Your goal: Copy every one of the records below word for word, without changing a character.
-- START OF Extracted entries --
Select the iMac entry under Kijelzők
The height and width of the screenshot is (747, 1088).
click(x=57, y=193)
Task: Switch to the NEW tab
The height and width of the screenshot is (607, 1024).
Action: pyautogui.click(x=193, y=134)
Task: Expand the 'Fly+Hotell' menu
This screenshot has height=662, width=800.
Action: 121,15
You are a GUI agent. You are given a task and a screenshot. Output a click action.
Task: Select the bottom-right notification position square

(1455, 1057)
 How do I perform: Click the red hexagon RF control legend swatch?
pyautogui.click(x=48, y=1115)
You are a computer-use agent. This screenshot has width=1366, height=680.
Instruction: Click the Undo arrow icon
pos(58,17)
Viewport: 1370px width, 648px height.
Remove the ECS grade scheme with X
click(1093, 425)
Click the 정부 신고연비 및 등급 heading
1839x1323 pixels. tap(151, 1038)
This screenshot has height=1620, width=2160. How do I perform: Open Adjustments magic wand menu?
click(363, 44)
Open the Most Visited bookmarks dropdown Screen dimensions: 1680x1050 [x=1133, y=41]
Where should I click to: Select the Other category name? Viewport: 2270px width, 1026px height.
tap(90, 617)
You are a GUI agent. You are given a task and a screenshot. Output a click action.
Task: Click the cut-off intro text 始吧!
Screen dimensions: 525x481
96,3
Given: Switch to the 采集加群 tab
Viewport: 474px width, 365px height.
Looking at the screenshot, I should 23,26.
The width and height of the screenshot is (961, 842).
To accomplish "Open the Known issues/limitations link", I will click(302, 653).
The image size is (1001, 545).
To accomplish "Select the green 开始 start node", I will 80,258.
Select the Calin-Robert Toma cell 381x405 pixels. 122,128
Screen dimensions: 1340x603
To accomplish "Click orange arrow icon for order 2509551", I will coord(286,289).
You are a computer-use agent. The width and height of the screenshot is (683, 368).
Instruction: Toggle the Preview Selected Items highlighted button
-- END OF Extracted entries --
Correct output:
Select the iMac entry under Kijelzők
The height and width of the screenshot is (747, 1088).
click(x=57, y=193)
Task: Switch to the NEW tab
The height and width of the screenshot is (607, 1024).
Action: pyautogui.click(x=193, y=134)
Task: Expand the 'Fly+Hotell' menu
This screenshot has height=662, width=800.
Action: 121,15
You are a GUI agent. You are given a task and a screenshot. Output a click action.
Task: Select the bottom-right notification position square

(1455, 1057)
 How do I perform: Click the red hexagon RF control legend swatch?
pyautogui.click(x=48, y=1115)
You are a computer-use agent. This screenshot has width=1366, height=680.
Instruction: Click the Undo arrow icon
pos(58,17)
Viewport: 1370px width, 648px height.
Remove the ECS grade scheme with X
click(1093, 425)
Click the 정부 신고연비 및 등급 heading
1839x1323 pixels. tap(151, 1038)
This screenshot has height=1620, width=2160. How do I perform: Open Adjustments magic wand menu?
click(363, 44)
Open the Most Visited bookmarks dropdown Screen dimensions: 1680x1050 [x=1133, y=41]
Where should I click to: Select the Other category name? Viewport: 2270px width, 1026px height.
tap(90, 617)
You are a GUI agent. You are given a task and a screenshot. Output a click action.
Task: Click the cut-off intro text 始吧!
Screen dimensions: 525x481
96,3
Given: Switch to the 采集加群 tab
Viewport: 474px width, 365px height.
Looking at the screenshot, I should 23,26.
The width and height of the screenshot is (961, 842).
To accomplish "Open the Known issues/limitations link", I will click(302, 653).
The image size is (1001, 545).
To accomplish "Select the green 开始 start node", I will 80,258.
Select the Calin-Robert Toma cell 381x405 pixels. 122,128
Screen dimensions: 1340x603
To accomplish "Click orange arrow icon for order 2509551", I will coord(286,289).
You are a computer-use agent. The width and height of the screenshot is (683, 368).
Instruction: Toggle the Preview Selected Items highlighted button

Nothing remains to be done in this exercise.